第1から第$k$主成分まで圧縮した際の情報損失量の割合のことを累積寄与率$r_k$という。
$$c_k=\frac{\displaystyle\sum_{j=1}^k\lambda_j}{\displaystyle\sum_{i=1}^m\lambda_i}=\frac{\lambda_1+\lambda_2+\lambda_3+\cdots+\lambda_k }{\lambda_1+\lambda_2+\lambda_3+\cdots+\lambda_k +\cdots+\lambda_m}$$

乳がん検査データを利用しロジスティック回帰モデルを作成
主成分を利用し2次元空間上に次元圧縮

第４章　ＰＣＡのハンズオン

必要なモジュールのインポート

import pandas as pd
from sklearn.model_selection import train_test_split
from sklearn.preprocessing import StandardScaler
from sklearn.linear_model import LogisticRegressionCV
from sklearn.metrics import confusion_matrix
from sklearn.decomposition import PCA
import matplotlib.pyplot as plt
%matplotlib inline

csvファイルから読み込む。

cancer_df = pd.read_csv('data/cancer.csv')

print('cancer df shape: {}'.format(cancer_df.shape))

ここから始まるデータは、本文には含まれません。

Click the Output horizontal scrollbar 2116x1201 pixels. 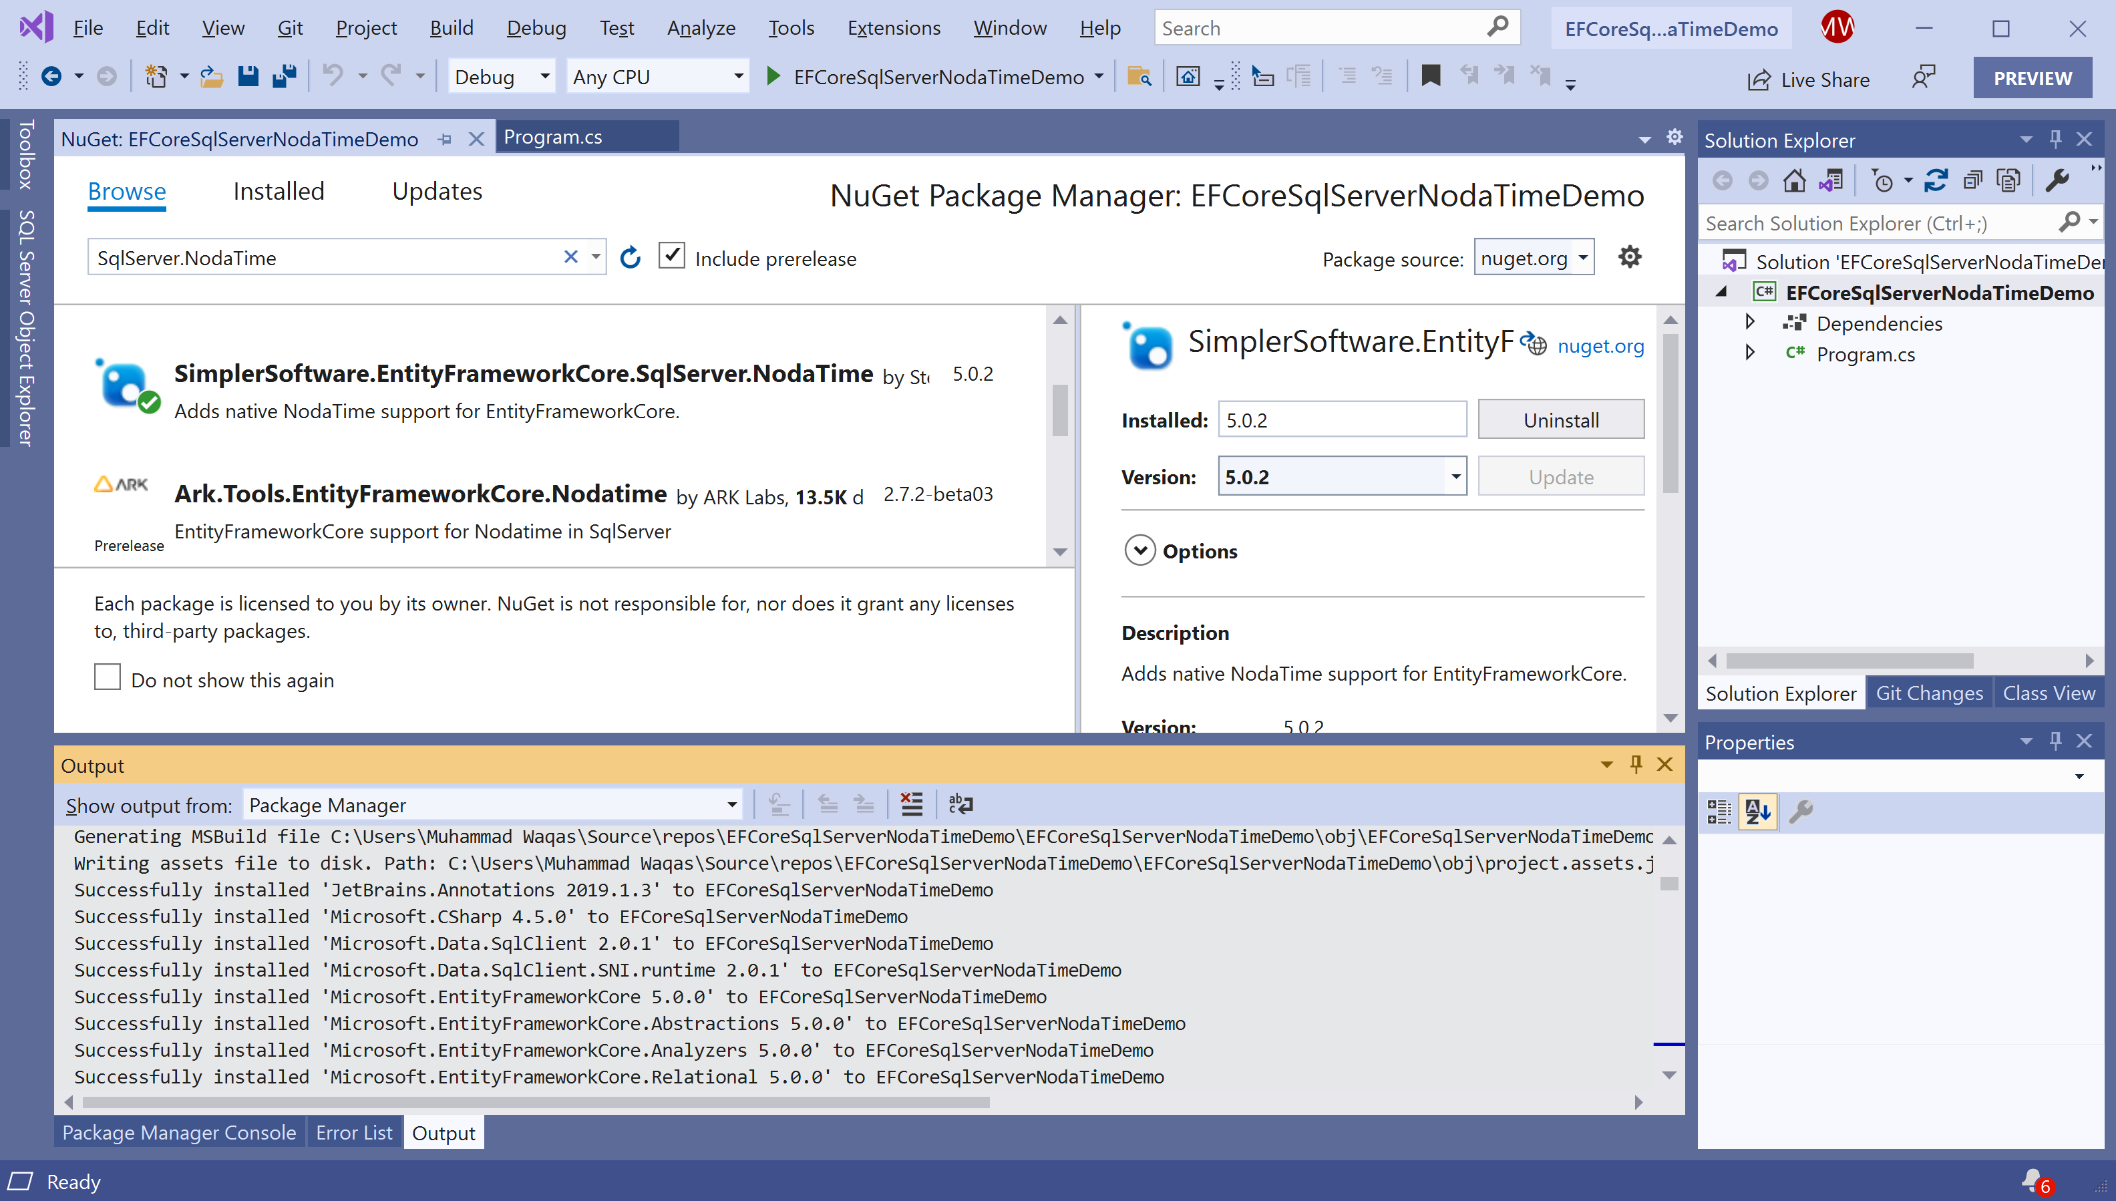tap(536, 1102)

cancer df shape: (569, 33)

569レコード、33カラム（次元）
最後にある名前のなしのカラム「Unnamed: 32」が不要なカラム

cancer_df['Unnamed: 32'].isnull().all()

削除する

cancer_df.drop('Unnamed: 32', axis=1, inplace=True)
print('cancer df shape: {}'.format(cancer_df.shape))

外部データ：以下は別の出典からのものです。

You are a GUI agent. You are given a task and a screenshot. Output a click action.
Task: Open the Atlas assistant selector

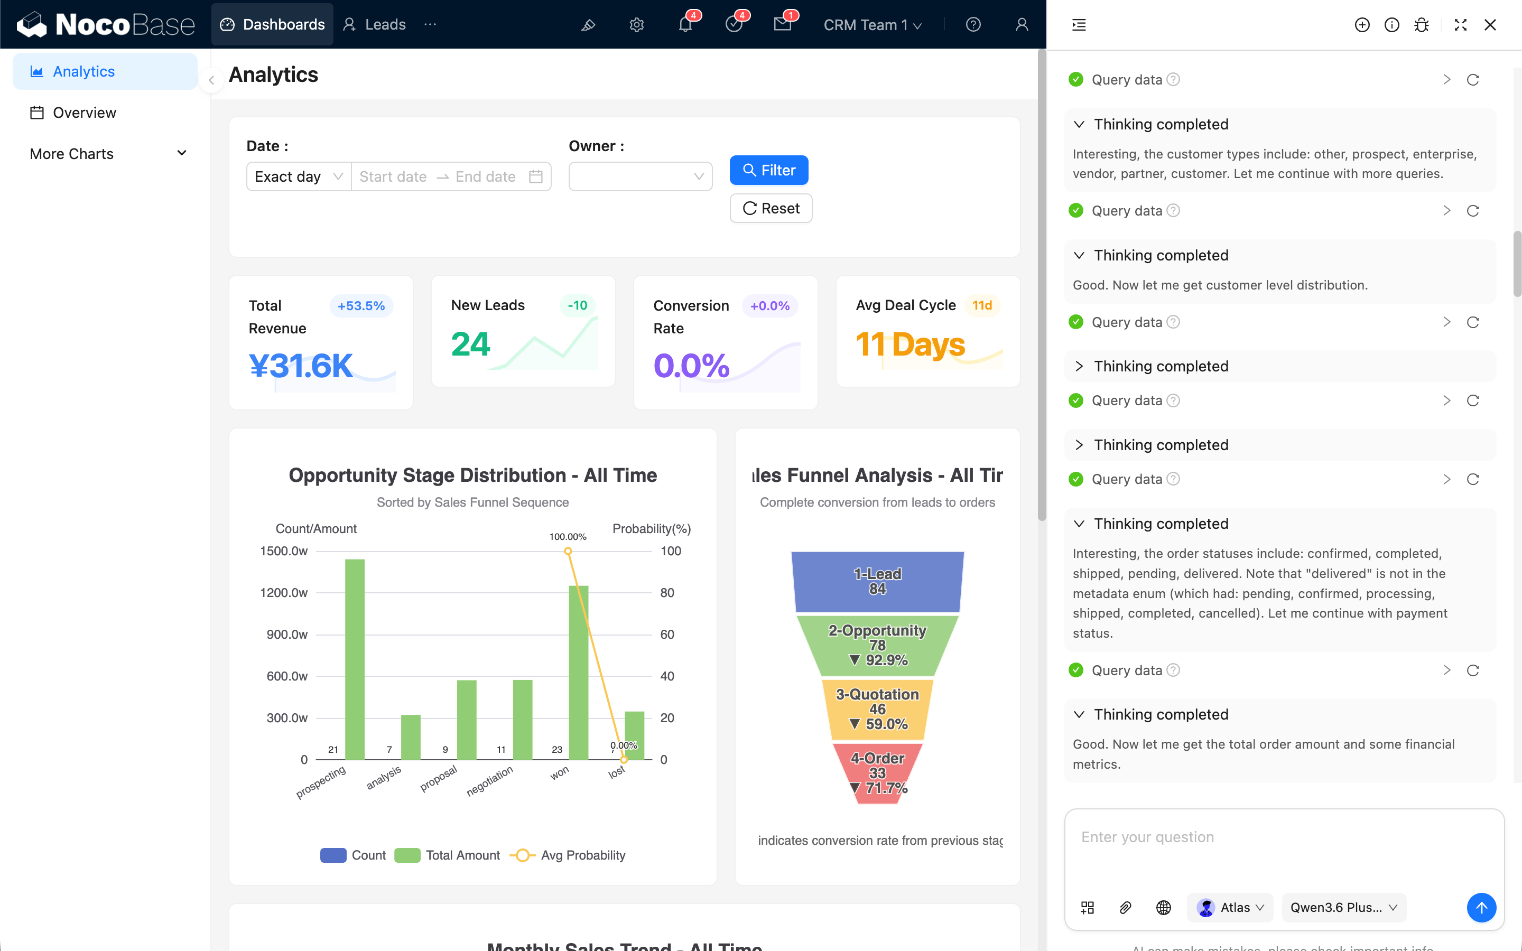(1230, 907)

cancer df shape: (569, 32)

# 目的変数の抽出
y = cancer_df.diagnosis.apply(lambda d: 1 if d == 'M' else 0)

# 説明変数の抽出
X = cancer_df.loc[:, 'radius_mean':]

# 学習用とテスト用でデータを分離
X_train, X_test, y_train, y_test = train_test_split(X, y, random_state=0)

# 標準化
scaler = StandardScaler()
X_train_scaled = scaler.fit_transform(X_train)
X_test_scaled = scaler.transform(X_test)

# ロジスティック回帰で学習
logistic = LogisticRegressionCV(cv=10, random_state=0)
logistic.fit(X_train_scaled, y_train)

# 検証
print('Train score: {:.3f}'.format(logistic.score(X_train_scaled, y_train)))
print('Test score: {:.3f}'.format(logistic.score(X_test_scaled, y_test)))
print('Confustion matrix:\n{}'.format(confusion_matrix(y_true=y_test, y_pred=logistic.predict(X_test_scaled))))

データを可視化する

pca = PCA(n_components=30)
pca.fit(X_train_scaled)
plt.bar([n for n in range(1, len(pca.explained_variance_ratio_)+1)], pca.explained_variance_ratio_)

次元数2まで圧縮

# PCA
# 次元数2まで圧縮
pca = PCA(n_components=2)
X_train_pca = pca.fit_transform(X_train_scaled)
print('X_train_pca shape: {}'.format(X_train_pca.shape))
# X_train_pca shape: (426, 2)

# 寄与率
print('explained variance ratio: {}'.format(pca.explained_variance_ratio_))
print('cumulative contribution ratio: {}'.format(pca.explained_variance_ratio_.sum()))
# explained variance ratio: [ 0.43315126  0.19586506]
# cumulative contribution ratio: 0.6290163245532956

# 散布図にプロット
temp = pd.DataFrame(X_train_pca)
temp['Outcome'] = y_train.values
b = temp[temp['Outcome'] == 0]
m = temp[temp['Outcome'] == 1]
plt.scatter(x=b[0], y=b[1], marker='o') # 良性は○でマーク
plt.scatter(x=m[0], y=m[1], marker='^') # 悪性は△でマーク
plt.xlabel('PC 1') # 第1主成分をx軸
plt.ylabel('PC 2') # 第2主成分をy軸

X_train_pca shape: (426, 2)
explained variance ratio: [0.43315126 0.19586506]
cumulative contribution ratio: 0.6290163245532956
Text(0, 0.5, 'PC 2')

形状より2次元が確認できる
また、第1成分の寄与率が0.433、第2成分の寄与率が0.195である。

次元数3まで圧縮

pca2 = PCA(n_components=3)
X_train_pca2 = pca2.fit_transform(X_train_scaled)
print('X_train_pca2 shape: {}'.format(X_train_pca2.shape))

# 寄与率
print('explained variance ratio: {}'.format(pca2.explained_variance_ratio_))
print('cumulative contribution ratio: {}'.format(pca2.explained_variance_ratio_.sum()))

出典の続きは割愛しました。